American doll artist Dorothy Heizer’s dolls were portraits of historical figures, costumed with exquisite detail. She used a wire skeleton padded with cotton batting, then covered with a silk crepe skin. The needle sculpted faces have watercolor painted details. Working from the 1920’s into the 1950’s, each (mostly) one-of-a-kind doll was entirely made by the artist. For her Princess Elizabeth wedding portrait doll, the artist painstakingly hand stitched 44,000 beads, copying the design of the embroidered and beaded dress and train from photos of the original.

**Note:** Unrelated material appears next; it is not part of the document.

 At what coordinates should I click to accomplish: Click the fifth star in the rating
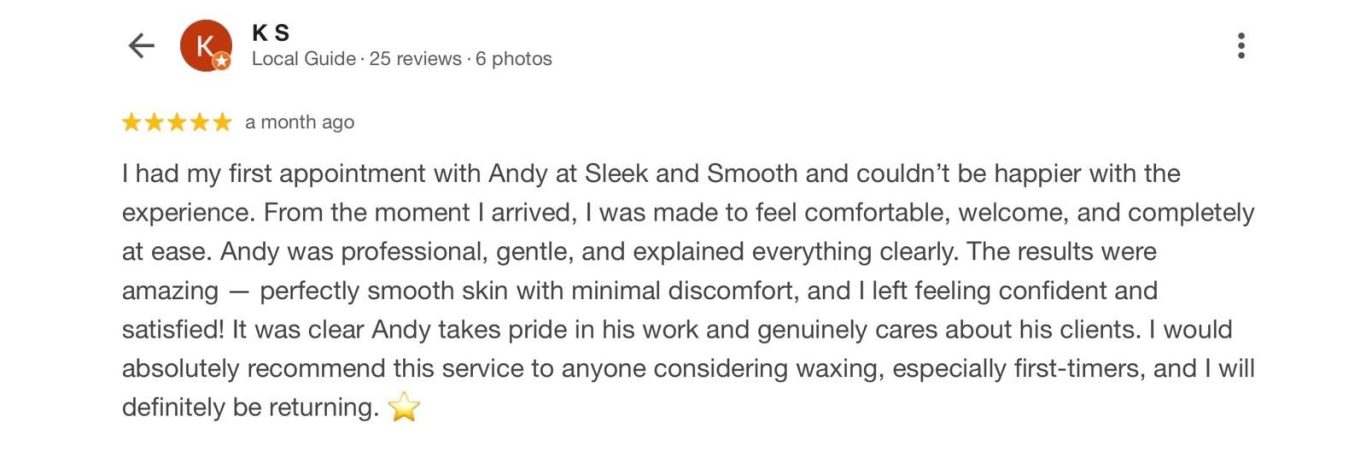pyautogui.click(x=221, y=123)
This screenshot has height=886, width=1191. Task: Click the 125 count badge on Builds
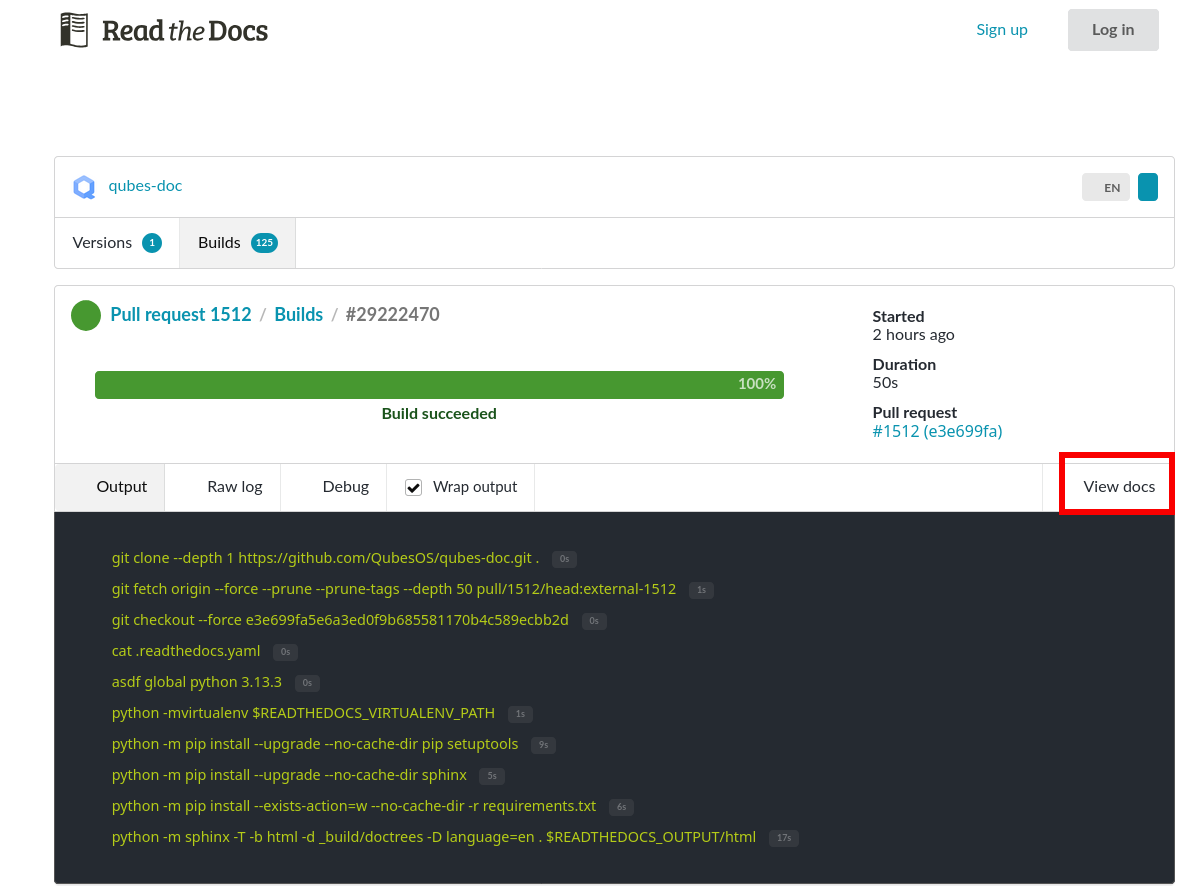[264, 242]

Doll artists generally make delicate dolls suitable for exhibition or adult enjoyment. Dewees Cochran, using a latex material, created a doll that could be played with. Her series of “Look-a-Like” dolls were special order portraits of her client’s children. A Life magazine cover story spread their popularity. Using one of six different faces, each doll was hand painted, wigged and costumed to represent the individual child. She is also known for her “Grow Up” dolls, and the American Children series for Effanbee.
R. John Wright
The R. John Wright Company was founded in 1976, and all of the dolls are handmade in Bennington, Vermont with original sculpts made by R. John and Susan Wright. The challenge of bridging the gap between 19th century children’s literature and putting a doll in the hands of a new sparkly eyed collector is something the Wrights have mastered. They bring back that magical feel for the classic American literature and beloved characters in the stories, making them as irresistible today as they were when they first graced the pages of classic novels. Their dolls are so true to form that collectors often consider their R. John Wright characters as the definitive version in doll form.